START Given information
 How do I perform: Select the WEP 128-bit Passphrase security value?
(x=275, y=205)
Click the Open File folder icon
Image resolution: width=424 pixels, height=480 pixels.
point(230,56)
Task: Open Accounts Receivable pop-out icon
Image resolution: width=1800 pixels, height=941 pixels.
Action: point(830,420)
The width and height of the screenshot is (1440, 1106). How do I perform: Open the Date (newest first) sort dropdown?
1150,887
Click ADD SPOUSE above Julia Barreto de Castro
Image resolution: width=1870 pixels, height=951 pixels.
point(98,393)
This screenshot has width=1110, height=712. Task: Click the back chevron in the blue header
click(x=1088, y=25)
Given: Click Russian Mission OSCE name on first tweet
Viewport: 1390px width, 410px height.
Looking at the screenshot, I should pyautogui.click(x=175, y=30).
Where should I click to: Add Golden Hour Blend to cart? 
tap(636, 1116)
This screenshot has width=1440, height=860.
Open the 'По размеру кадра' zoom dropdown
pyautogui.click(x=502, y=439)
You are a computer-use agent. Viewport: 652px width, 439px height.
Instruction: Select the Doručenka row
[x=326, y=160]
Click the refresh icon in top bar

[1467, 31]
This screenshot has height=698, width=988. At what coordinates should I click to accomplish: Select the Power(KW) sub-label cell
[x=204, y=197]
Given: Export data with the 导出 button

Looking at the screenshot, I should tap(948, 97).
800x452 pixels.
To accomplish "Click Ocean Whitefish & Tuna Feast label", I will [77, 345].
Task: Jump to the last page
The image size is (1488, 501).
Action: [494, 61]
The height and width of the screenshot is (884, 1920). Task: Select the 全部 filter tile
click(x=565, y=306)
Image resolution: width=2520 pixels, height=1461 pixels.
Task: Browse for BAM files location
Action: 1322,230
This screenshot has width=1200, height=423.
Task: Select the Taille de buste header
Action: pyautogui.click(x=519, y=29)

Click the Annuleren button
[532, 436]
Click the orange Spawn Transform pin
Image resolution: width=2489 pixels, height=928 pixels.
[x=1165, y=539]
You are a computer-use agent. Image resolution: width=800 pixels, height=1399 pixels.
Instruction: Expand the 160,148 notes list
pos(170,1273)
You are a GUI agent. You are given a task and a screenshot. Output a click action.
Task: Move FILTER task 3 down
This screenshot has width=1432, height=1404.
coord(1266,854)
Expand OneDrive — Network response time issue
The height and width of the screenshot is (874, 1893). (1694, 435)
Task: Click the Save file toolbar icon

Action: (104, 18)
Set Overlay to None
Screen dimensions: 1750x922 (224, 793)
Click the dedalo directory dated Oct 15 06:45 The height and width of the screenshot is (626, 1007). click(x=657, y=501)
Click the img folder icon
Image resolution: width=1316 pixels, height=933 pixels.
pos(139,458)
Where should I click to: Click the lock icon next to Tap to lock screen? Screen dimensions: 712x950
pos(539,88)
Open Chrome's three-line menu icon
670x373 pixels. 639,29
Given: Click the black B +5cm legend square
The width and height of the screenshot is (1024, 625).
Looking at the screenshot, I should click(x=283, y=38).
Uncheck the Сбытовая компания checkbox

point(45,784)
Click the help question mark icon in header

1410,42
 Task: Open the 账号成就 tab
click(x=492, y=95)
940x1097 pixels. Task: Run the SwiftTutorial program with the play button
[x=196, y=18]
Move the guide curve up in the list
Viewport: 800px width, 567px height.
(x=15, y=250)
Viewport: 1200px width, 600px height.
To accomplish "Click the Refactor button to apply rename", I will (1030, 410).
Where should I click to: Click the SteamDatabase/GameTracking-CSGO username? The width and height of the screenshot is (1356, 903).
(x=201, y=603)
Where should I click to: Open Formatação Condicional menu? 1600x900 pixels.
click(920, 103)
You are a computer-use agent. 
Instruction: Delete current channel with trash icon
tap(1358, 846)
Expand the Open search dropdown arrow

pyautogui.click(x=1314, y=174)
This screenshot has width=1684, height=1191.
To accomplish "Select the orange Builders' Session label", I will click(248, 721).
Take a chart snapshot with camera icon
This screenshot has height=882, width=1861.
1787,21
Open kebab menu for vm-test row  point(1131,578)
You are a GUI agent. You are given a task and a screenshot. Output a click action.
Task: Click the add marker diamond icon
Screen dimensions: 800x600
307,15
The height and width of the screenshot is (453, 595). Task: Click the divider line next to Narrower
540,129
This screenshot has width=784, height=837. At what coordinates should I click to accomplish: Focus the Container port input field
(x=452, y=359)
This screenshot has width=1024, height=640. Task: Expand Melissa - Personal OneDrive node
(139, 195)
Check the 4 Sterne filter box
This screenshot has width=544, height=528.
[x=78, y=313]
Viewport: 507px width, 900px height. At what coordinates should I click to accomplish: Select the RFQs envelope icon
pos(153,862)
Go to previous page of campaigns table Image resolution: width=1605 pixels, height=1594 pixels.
END Given information
■ **Assigned task**:
Print out the data exactly once more.

■ **Worked solution**:
 How do I perform: Select the WEP 128-bit Passphrase security value?
(x=275, y=205)
Click the Open File folder icon
Image resolution: width=424 pixels, height=480 pixels.
point(230,56)
Task: Open Accounts Receivable pop-out icon
Image resolution: width=1800 pixels, height=941 pixels.
Action: point(830,420)
The width and height of the screenshot is (1440, 1106). How do I perform: Open the Date (newest first) sort dropdown?
1150,887
Click ADD SPOUSE above Julia Barreto de Castro
Image resolution: width=1870 pixels, height=951 pixels.
point(98,393)
This screenshot has width=1110, height=712. Task: Click the back chevron in the blue header
click(x=1088, y=25)
Given: Click Russian Mission OSCE name on first tweet
Viewport: 1390px width, 410px height.
Looking at the screenshot, I should pyautogui.click(x=175, y=30).
Where should I click to: Add Golden Hour Blend to cart? 
tap(636, 1116)
This screenshot has width=1440, height=860.
Open the 'По размеру кадра' zoom dropdown
pyautogui.click(x=502, y=439)
You are a computer-use agent. Viewport: 652px width, 439px height.
Instruction: Select the Doručenka row
[x=326, y=160]
Click the refresh icon in top bar

[1467, 31]
This screenshot has height=698, width=988. At what coordinates should I click to accomplish: Select the Power(KW) sub-label cell
[x=204, y=197]
Given: Export data with the 导出 button

Looking at the screenshot, I should tap(948, 97).
800x452 pixels.
To accomplish "Click Ocean Whitefish & Tuna Feast label", I will [77, 345].
Task: Jump to the last page
The image size is (1488, 501).
Action: [494, 61]
The height and width of the screenshot is (884, 1920). Task: Select the 全部 filter tile
click(x=565, y=306)
Image resolution: width=2520 pixels, height=1461 pixels.
Task: Browse for BAM files location
Action: 1322,230
This screenshot has width=1200, height=423.
Task: Select the Taille de buste header
Action: pyautogui.click(x=519, y=29)

Click the Annuleren button
[532, 436]
Click the orange Spawn Transform pin
Image resolution: width=2489 pixels, height=928 pixels.
[x=1165, y=539]
You are a computer-use agent. Image resolution: width=800 pixels, height=1399 pixels.
Instruction: Expand the 160,148 notes list
pos(170,1273)
You are a GUI agent. You are given a task and a screenshot. Output a click action.
Task: Move FILTER task 3 down
This screenshot has width=1432, height=1404.
coord(1266,854)
Expand OneDrive — Network response time issue
The height and width of the screenshot is (874, 1893). (1694, 435)
Task: Click the Save file toolbar icon

Action: (104, 18)
Set Overlay to None
Screen dimensions: 1750x922 (224, 793)
Click the dedalo directory dated Oct 15 06:45 The height and width of the screenshot is (626, 1007). click(x=657, y=501)
Click the img folder icon
Image resolution: width=1316 pixels, height=933 pixels.
pos(139,458)
Where should I click to: Click the lock icon next to Tap to lock screen? Screen dimensions: 712x950
pos(539,88)
Open Chrome's three-line menu icon
670x373 pixels. 639,29
Given: Click the black B +5cm legend square
The width and height of the screenshot is (1024, 625).
Looking at the screenshot, I should click(x=283, y=38).
Uncheck the Сбытовая компания checkbox

point(45,784)
Click the help question mark icon in header

1410,42
 Task: Open the 账号成就 tab
click(x=492, y=95)
940x1097 pixels. Task: Run the SwiftTutorial program with the play button
[x=196, y=18]
Move the guide curve up in the list
Viewport: 800px width, 567px height.
(x=15, y=250)
Viewport: 1200px width, 600px height.
To accomplish "Click the Refactor button to apply rename", I will (1030, 410).
Where should I click to: Click the SteamDatabase/GameTracking-CSGO username? The width and height of the screenshot is (1356, 903).
(x=201, y=603)
Where should I click to: Open Formatação Condicional menu? 1600x900 pixels.
click(920, 103)
You are a computer-use agent. 
Instruction: Delete current channel with trash icon
tap(1358, 846)
Expand the Open search dropdown arrow

pyautogui.click(x=1314, y=174)
This screenshot has width=1684, height=1191.
To accomplish "Select the orange Builders' Session label", I will click(248, 721).
Take a chart snapshot with camera icon
This screenshot has height=882, width=1861.
1787,21
Open kebab menu for vm-test row  point(1131,578)
You are a GUI agent. You are given a task and a screenshot. Output a click action.
Task: Click the add marker diamond icon
Screen dimensions: 800x600
307,15
The height and width of the screenshot is (453, 595). Task: Click the divider line next to Narrower
540,129
This screenshot has width=784, height=837. At what coordinates should I click to accomplish: Focus the Container port input field
(x=452, y=359)
This screenshot has width=1024, height=640. Task: Expand Melissa - Personal OneDrive node
(139, 195)
Check the 4 Sterne filter box
This screenshot has width=544, height=528.
[x=78, y=313]
Viewport: 507px width, 900px height. At what coordinates should I click to accomplish: Select the RFQs envelope icon
pos(153,862)
Go to previous page of campaigns table Image resolution: width=1605 pixels, height=1594 pixels.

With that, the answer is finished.